As of last Monday, the 15 hospitals included some of the state’s biggest regional hospitals: Delta Regional in Greenville, Baptist’s locations in both Southaven and Jackson, Forrest General, and UMMC in Jackson, which tends to stay full.

As of Thursday, those regional hospitals were still full or close to it, and across the state 82% of ICU beds were full. Those offering the highest levels of COVID care (16 self-designated hospitals, as Levels 1 and 2) were 88% full.

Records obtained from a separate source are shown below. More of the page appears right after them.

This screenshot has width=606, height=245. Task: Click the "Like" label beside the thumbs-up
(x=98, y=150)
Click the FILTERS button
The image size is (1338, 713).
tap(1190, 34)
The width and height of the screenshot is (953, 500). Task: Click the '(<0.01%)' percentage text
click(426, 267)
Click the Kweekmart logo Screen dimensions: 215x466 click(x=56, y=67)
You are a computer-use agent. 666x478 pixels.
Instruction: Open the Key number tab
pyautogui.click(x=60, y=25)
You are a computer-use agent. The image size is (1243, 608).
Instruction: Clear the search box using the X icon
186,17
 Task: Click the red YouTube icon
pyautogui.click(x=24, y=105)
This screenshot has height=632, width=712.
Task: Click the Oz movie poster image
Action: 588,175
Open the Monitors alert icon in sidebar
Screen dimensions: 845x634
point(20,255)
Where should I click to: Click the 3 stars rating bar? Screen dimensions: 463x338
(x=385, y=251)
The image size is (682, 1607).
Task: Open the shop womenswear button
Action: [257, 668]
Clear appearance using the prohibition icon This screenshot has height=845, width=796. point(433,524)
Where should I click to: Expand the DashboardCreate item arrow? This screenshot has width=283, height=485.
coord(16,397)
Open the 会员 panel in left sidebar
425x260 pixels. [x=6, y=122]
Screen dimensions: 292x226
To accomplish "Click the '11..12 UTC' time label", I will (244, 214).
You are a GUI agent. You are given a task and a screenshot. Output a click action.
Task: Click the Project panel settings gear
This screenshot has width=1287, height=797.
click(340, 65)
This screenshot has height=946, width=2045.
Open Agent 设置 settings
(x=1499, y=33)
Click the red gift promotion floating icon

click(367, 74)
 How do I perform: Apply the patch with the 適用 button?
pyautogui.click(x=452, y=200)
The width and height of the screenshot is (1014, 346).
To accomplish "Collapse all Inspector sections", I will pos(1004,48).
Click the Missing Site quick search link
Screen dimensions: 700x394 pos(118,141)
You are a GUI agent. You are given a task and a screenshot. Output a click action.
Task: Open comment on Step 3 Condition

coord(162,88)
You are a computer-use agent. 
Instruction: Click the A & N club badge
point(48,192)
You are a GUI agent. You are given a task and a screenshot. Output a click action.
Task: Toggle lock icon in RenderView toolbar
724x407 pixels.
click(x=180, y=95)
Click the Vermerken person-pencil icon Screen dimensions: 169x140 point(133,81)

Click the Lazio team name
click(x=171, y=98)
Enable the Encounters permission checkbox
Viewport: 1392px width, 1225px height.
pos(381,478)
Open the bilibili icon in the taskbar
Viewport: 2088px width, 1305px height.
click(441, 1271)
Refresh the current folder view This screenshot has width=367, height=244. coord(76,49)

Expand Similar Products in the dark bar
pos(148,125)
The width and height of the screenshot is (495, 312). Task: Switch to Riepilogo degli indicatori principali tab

As for running at sustained full-capacity, Jones says the current reprieve has helped reduce complex COVID care demands and allowed for some future planning. But he doesn’t expect it to linger as he sees schools, colleges and sports resume and new cases slowly start to tick back up.

“It’s human nature when you’re not in the eye of the storm, to lose sight of the fact that there is a storm. Numbers going down, fewer people we know have it, there are decreased hospitalizations — we become lackadaisical about things that resulted in that present reality,” Jones said. “You have people that just don’t even care anymore, I think that’s also just human nature.”

But he adds that complacency with individual behavior will drive the hospital back into critical levels that late July brought, and there’s only so much health care systems can do when people don’t follow guidelines, mandates or learn to “co-exist with the virus,” he says.

“It would be as if you had a MASH (mobile army surgical hospital) unit in a war where all of the soldiers just threw their guns down, didn’t fight back and just got shot. You’re just going to get overwhelmed and your interpretation is going to be, ‘You guys didn’t do what you were supposed to do or needed to do to help us.’ How can you expect us to be able to take up all that slack?” he said. “There’s not enough resources. It requires everybody to do their part. If you look at countries that have managed to control this — every human in various roles has managed to do their part, for the most part.”